*** Block opens ***

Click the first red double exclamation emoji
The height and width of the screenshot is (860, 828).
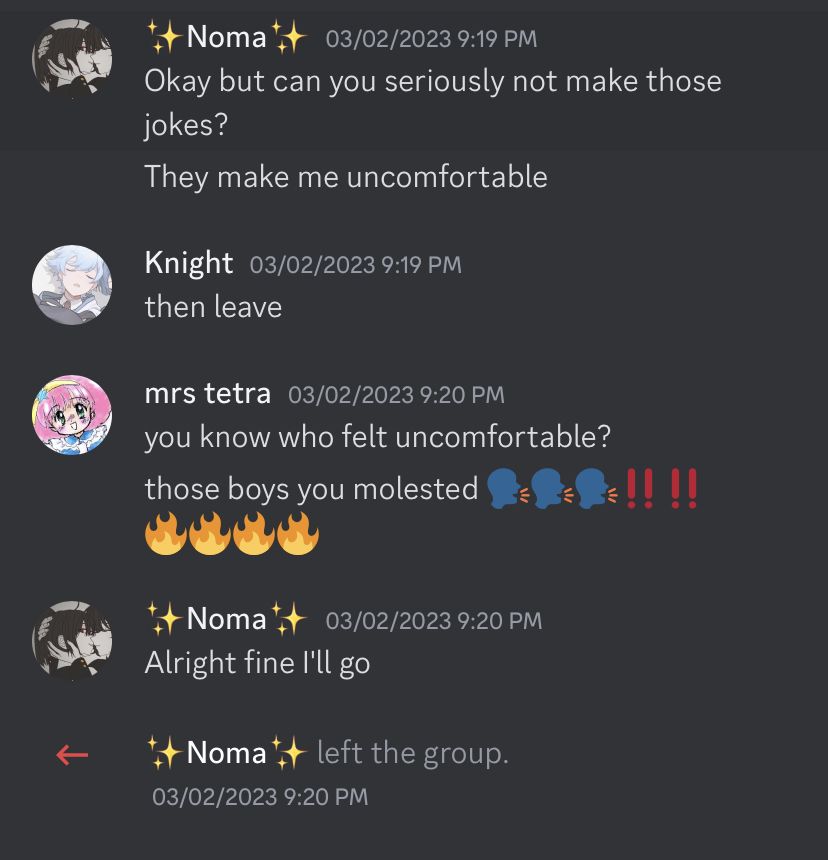(640, 489)
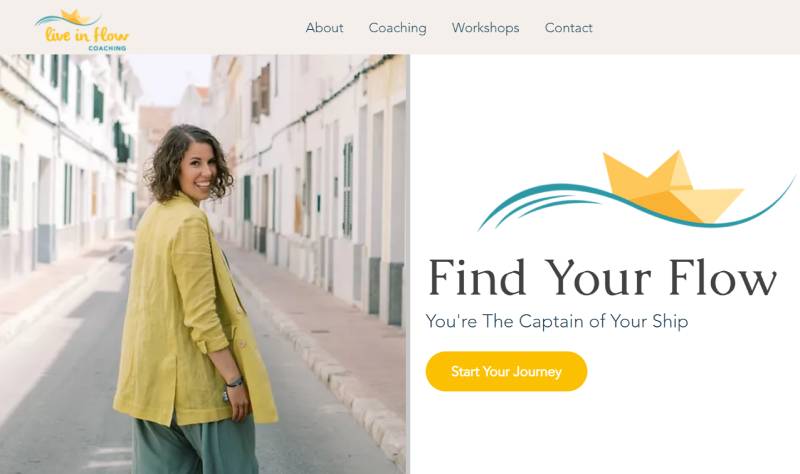
Task: Click the small paper boat in header logo
Action: tap(75, 16)

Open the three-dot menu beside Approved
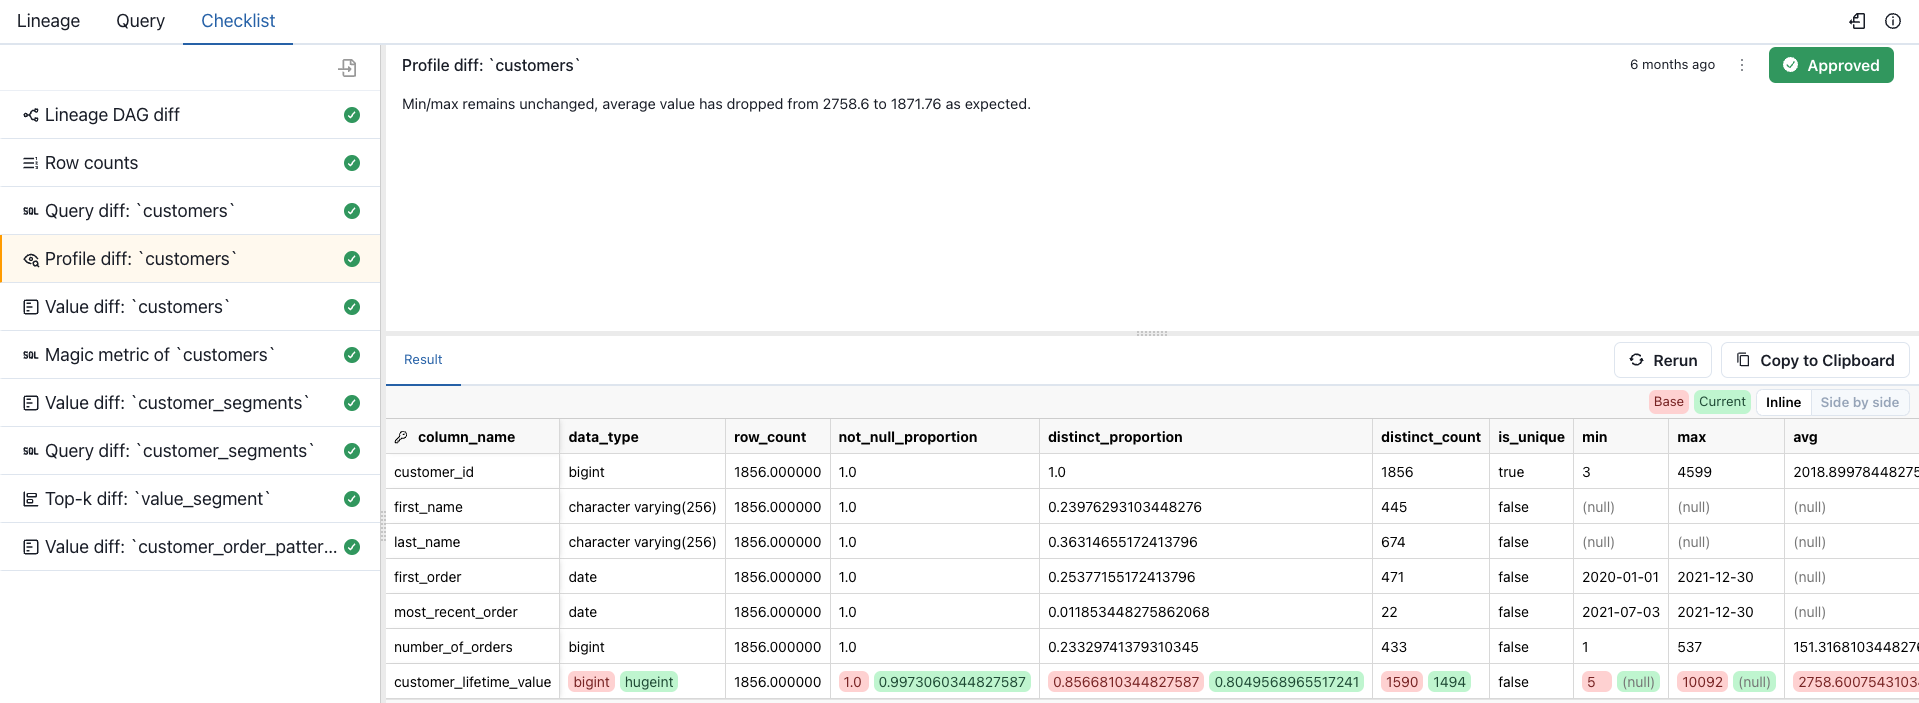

*** Block closes ***

Copy the listing exactly but drop its images.

Response to this exercise:
Click the first red double exclamation emoji
The height and width of the screenshot is (860, 828).
(640, 489)
Task: Click the small paper boat in header logo
Action: tap(75, 16)

Open the three-dot menu beside Approved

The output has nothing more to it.